**Pflichtaufgabe a:**
Beantworten Sie anhand des Textes über Bismarck und die spanische Thronkandidatur die folgenden Fragen:
(i) An welchem Tag wandte sich Bismarck im Norddeutschen Bundestag gegen den Antrag Eduard Laskers?
(ii) Seit wann war Émile Ollivier leitender Minister in Paris?
(iii) Welche Friedensbedingungen hatten den Anschluss der Süddeutschen ausdrücklich ausgeschlossen?

**Seitentext:**

Bismarck begab sich freilich mit der Forcierung der spanischen Frage auf sehr dünnes Eis. Gelang es tatsächlich, den lebenslustigen Prinz Leopold zur Annahme der Thronkandidatur zu bewegen und sie bis zur Bestätigung durch die spanischen Cortes geheim zu halten, wäre Frankreich mit einem fait accompli konfrontiert, das ihm nach den herrschenden Ehrbegriffen nur den Ausweg der sofortigen Kriegserklärung an Preußen ließe.35 Paris stände damit allerdings gegenüber der deutschen und europäischen Öffentlichkeit als alleiniger Aggressor da, da die preußische Regierung offiziell gar nicht im Spiel war. Ganz anders lagen die Dinge bei dem zugleich zur Debatte stehenden sofortigen Beitritt Badens zum Norddeutschen Bund. In demonstrativer Schärfe hatte sich Bismarck noch am 24. Februar 1870 im Norddeutschen Bundestag gegen einen Antrag des nationalliberalen Abgeordneten Eduard Lasker gewandt, der einem möglichst ungesäumten Beitritt des Großherzogtums den Weg ebnen sollte, und hatte dabei vor allem vor den vermeintlich ungünstigen Folgen für die Patrioten in Württemberg und Bayern gewarnt.36 Auch hätte dieser einseitige Schritt wohl Frankreich zu den Waffen gerufen. Daran hatte Émile Ollivier, der neue Mann in Paris, wenig Zweifel gelassen. Seit Januar 1870 war er der leitende Minister eines zunehmend bedrängten Kaisertums, das sich durch einige Konzessionen an das Corps législatif den Anstrich der Liberalität zu geben versuchte.37 Im Fall eines Beitritts Badens wäre Frankreich tatsächlich in der stärkeren Position einer europäischen Ordnungsmacht und einer Verteidigerin der Prager Friedensbedingungen von 1866 gewesen, die den Anschluss der Süddeutschen ausdrücklich ausgeschlossen hatten.38 Ein militärisches Zusammengehen Bayerns mit Frankreich und Österreich wäre dann keineswegs mehr auszuschließen. Kam es stattdessen aber allein über die Frage der spanischen Thronfolge zu einem Krieg mit Preußen, würde Paris in seinem anachronistischen Zorn über einen Hohenzollern auf dem Madrider Thron politisch völlig isoliert sein, zumal Napoleon selbst seit anderthalb Jahren sämtliche Versuche Prims, einen konstitutionellen Kandidaten zu finden, mit Erfolg hintertrieben hatte.

**Datenauflistung:**
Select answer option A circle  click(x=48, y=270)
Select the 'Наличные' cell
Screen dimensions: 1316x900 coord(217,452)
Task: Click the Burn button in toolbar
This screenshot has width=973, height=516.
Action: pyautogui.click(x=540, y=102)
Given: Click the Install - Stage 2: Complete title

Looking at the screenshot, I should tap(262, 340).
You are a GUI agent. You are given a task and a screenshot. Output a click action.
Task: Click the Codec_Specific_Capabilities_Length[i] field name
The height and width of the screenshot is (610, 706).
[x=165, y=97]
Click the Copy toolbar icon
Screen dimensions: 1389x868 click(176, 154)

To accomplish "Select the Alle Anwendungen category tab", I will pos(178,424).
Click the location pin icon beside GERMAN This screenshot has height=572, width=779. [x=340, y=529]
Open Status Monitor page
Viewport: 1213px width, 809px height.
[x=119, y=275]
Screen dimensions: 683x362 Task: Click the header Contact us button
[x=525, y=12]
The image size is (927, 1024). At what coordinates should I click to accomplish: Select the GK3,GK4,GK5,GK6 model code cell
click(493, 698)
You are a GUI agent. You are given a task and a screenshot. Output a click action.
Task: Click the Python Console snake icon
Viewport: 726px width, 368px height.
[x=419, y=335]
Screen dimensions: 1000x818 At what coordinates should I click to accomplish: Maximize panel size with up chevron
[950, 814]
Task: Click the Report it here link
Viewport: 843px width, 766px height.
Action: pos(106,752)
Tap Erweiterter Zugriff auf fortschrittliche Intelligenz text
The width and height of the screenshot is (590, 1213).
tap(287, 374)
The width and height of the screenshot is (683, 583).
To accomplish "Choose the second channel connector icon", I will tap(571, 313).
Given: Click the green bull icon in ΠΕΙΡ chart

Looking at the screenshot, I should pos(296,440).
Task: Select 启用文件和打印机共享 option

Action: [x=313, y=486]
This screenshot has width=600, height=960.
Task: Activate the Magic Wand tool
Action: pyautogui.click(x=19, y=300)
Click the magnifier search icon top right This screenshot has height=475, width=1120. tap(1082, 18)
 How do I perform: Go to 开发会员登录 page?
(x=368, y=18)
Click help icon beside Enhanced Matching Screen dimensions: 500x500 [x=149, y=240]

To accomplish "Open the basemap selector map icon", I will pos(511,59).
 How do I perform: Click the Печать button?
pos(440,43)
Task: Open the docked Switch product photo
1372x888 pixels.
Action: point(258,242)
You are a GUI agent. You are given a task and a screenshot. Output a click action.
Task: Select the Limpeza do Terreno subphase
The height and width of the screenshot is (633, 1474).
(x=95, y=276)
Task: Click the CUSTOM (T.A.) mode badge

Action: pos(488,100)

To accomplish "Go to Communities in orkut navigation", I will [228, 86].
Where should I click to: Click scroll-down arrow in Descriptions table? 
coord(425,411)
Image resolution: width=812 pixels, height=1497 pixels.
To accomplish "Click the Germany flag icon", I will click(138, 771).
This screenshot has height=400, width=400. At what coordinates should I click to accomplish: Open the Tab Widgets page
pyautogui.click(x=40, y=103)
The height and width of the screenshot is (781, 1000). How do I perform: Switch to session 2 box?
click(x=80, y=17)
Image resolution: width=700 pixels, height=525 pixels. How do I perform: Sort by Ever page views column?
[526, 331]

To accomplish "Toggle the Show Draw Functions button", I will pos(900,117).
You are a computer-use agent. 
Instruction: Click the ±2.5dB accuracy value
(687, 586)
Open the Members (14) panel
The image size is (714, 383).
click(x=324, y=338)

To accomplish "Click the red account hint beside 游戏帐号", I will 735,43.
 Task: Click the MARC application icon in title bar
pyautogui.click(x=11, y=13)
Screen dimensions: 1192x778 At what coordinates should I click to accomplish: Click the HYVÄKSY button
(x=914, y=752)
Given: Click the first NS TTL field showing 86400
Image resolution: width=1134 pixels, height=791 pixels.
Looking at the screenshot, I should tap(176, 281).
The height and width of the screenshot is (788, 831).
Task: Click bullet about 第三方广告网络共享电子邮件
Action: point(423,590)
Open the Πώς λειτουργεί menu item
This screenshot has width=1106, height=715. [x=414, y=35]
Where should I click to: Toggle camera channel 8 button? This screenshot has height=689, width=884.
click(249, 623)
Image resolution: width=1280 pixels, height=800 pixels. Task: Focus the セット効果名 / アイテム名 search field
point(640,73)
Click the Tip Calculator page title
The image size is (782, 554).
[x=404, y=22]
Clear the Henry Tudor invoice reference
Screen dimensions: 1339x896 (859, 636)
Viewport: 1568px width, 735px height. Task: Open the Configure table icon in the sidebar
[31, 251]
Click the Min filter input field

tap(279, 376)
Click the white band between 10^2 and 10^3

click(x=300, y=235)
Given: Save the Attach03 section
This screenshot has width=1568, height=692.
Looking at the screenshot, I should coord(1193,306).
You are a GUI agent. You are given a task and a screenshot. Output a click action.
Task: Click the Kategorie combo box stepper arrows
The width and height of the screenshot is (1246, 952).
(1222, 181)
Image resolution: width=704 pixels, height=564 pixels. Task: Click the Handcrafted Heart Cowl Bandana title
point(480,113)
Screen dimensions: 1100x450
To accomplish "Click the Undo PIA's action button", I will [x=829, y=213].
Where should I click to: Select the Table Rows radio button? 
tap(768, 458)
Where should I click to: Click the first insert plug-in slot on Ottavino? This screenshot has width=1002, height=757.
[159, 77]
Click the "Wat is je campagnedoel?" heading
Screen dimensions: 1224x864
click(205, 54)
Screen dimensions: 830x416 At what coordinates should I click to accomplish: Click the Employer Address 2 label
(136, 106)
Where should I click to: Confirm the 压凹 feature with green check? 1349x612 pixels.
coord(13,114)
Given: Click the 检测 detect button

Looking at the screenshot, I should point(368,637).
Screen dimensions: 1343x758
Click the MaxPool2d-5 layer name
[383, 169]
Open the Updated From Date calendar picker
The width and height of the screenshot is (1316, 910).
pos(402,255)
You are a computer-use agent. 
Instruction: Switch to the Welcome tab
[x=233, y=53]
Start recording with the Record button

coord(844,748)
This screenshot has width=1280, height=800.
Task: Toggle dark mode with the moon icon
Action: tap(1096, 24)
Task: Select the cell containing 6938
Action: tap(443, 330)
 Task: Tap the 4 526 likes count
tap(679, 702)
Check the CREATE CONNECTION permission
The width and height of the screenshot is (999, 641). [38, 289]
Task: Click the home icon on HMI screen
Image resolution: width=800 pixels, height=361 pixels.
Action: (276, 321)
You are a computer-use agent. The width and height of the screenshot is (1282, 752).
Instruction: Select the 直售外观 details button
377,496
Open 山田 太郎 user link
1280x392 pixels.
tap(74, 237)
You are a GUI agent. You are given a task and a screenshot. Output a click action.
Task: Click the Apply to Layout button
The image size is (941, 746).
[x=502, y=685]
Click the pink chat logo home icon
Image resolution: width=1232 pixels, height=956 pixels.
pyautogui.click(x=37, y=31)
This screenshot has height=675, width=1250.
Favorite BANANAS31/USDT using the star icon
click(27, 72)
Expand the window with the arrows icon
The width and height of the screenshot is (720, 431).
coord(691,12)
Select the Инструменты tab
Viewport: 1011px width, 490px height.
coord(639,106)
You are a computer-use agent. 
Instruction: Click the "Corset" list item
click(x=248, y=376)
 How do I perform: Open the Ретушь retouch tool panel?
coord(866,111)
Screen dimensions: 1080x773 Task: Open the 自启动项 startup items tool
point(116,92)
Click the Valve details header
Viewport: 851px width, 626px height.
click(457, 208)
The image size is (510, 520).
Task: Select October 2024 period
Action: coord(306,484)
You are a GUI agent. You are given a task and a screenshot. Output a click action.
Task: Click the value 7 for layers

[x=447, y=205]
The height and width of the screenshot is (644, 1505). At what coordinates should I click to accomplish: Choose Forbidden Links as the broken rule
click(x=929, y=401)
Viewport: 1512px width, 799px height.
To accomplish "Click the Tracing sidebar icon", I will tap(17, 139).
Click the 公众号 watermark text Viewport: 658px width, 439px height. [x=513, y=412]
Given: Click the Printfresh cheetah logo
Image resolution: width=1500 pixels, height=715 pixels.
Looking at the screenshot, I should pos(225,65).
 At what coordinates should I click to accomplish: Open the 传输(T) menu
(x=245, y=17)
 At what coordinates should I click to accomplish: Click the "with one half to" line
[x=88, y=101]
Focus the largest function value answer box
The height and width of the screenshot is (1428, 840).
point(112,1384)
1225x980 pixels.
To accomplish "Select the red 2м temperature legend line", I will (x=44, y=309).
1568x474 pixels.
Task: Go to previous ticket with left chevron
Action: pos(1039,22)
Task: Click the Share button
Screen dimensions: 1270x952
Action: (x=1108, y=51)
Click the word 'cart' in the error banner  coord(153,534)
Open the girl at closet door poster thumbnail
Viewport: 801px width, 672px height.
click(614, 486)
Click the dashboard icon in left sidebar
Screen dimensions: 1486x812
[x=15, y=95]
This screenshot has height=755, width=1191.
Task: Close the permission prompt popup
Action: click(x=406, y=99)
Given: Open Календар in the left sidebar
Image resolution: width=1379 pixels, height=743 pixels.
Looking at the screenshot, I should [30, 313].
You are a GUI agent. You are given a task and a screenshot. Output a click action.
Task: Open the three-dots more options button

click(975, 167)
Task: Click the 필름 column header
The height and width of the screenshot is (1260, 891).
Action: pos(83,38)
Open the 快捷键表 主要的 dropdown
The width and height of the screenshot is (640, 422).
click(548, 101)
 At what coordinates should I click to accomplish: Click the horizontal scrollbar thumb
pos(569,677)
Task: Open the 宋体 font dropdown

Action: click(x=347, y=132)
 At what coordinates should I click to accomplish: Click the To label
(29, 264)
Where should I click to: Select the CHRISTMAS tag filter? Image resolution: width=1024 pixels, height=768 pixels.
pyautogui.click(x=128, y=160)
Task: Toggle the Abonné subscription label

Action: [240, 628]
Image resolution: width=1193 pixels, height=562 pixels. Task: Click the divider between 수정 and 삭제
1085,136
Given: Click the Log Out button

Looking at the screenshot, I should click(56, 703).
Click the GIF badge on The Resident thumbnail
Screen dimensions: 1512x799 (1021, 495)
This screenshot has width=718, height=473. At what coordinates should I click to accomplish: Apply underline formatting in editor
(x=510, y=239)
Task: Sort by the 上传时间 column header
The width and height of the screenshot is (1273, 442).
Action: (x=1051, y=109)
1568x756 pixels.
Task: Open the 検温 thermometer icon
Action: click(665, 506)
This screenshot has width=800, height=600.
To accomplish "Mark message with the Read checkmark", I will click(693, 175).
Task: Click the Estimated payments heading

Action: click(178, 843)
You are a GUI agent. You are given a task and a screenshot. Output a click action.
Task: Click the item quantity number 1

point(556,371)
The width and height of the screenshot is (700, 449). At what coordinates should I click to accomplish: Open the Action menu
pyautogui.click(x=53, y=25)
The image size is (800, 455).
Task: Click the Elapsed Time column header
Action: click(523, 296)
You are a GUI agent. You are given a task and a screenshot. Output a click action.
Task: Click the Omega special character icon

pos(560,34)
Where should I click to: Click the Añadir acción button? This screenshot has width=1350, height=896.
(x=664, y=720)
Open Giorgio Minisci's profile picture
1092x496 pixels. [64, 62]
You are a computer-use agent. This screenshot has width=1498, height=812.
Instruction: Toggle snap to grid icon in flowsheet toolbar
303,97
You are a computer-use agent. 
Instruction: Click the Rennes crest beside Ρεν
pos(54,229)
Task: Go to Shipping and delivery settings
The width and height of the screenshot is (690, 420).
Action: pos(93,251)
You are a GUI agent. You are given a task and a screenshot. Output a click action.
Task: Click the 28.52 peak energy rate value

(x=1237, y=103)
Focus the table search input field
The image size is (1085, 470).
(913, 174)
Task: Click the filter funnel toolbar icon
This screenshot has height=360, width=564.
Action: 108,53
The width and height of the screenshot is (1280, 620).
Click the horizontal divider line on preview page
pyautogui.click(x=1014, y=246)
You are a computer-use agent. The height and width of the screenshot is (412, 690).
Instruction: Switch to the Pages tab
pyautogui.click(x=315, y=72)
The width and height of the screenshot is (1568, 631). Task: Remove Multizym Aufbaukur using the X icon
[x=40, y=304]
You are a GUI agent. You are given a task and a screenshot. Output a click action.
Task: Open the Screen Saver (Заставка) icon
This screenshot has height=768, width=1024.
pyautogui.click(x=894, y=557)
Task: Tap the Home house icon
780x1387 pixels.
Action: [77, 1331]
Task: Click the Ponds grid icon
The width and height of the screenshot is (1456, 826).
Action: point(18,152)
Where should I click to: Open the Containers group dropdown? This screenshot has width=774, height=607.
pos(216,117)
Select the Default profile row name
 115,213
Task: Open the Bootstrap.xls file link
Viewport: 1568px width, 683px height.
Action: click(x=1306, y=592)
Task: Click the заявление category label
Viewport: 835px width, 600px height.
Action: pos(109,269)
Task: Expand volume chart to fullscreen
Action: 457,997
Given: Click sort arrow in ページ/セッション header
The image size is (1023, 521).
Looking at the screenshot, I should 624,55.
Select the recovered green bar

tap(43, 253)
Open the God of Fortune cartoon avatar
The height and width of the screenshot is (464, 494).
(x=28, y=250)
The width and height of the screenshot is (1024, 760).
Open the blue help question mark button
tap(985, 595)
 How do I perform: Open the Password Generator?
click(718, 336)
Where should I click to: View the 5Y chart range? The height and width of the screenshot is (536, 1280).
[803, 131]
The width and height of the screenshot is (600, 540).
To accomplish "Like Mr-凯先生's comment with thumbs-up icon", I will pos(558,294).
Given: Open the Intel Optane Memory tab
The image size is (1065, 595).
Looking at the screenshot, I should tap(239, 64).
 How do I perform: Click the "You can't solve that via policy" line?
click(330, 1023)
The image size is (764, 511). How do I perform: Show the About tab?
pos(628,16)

**Pflichtaufgabe b:** Schreiben Sie den Teil der Datensätze ab, der am Anfang der Datensätze beginnt und mit der Zeile endet, die „click(493, 698)“ enthält. Diese Zeile gehört dazu.

**Vollständige Antwort a:**
(i) Am 24. Februar 1870.
(ii) Seit Januar 1870.
(iii) Die Prager Friedensbedingungen von 1866.

**Vollständige Antwort b:**
Select answer option A circle  click(x=48, y=270)
Select the 'Наличные' cell
Screen dimensions: 1316x900 coord(217,452)
Task: Click the Burn button in toolbar
This screenshot has width=973, height=516.
Action: pyautogui.click(x=540, y=102)
Given: Click the Install - Stage 2: Complete title

Looking at the screenshot, I should tap(262, 340).
You are a GUI agent. You are given a task and a screenshot. Output a click action.
Task: Click the Codec_Specific_Capabilities_Length[i] field name
The height and width of the screenshot is (610, 706).
[x=165, y=97]
Click the Copy toolbar icon
Screen dimensions: 1389x868 click(176, 154)

To accomplish "Select the Alle Anwendungen category tab", I will pos(178,424).
Click the location pin icon beside GERMAN This screenshot has height=572, width=779. [x=340, y=529]
Open Status Monitor page
Viewport: 1213px width, 809px height.
[x=119, y=275]
Screen dimensions: 683x362 Task: Click the header Contact us button
[x=525, y=12]
The image size is (927, 1024). At what coordinates should I click to accomplish: Select the GK3,GK4,GK5,GK6 model code cell
click(493, 698)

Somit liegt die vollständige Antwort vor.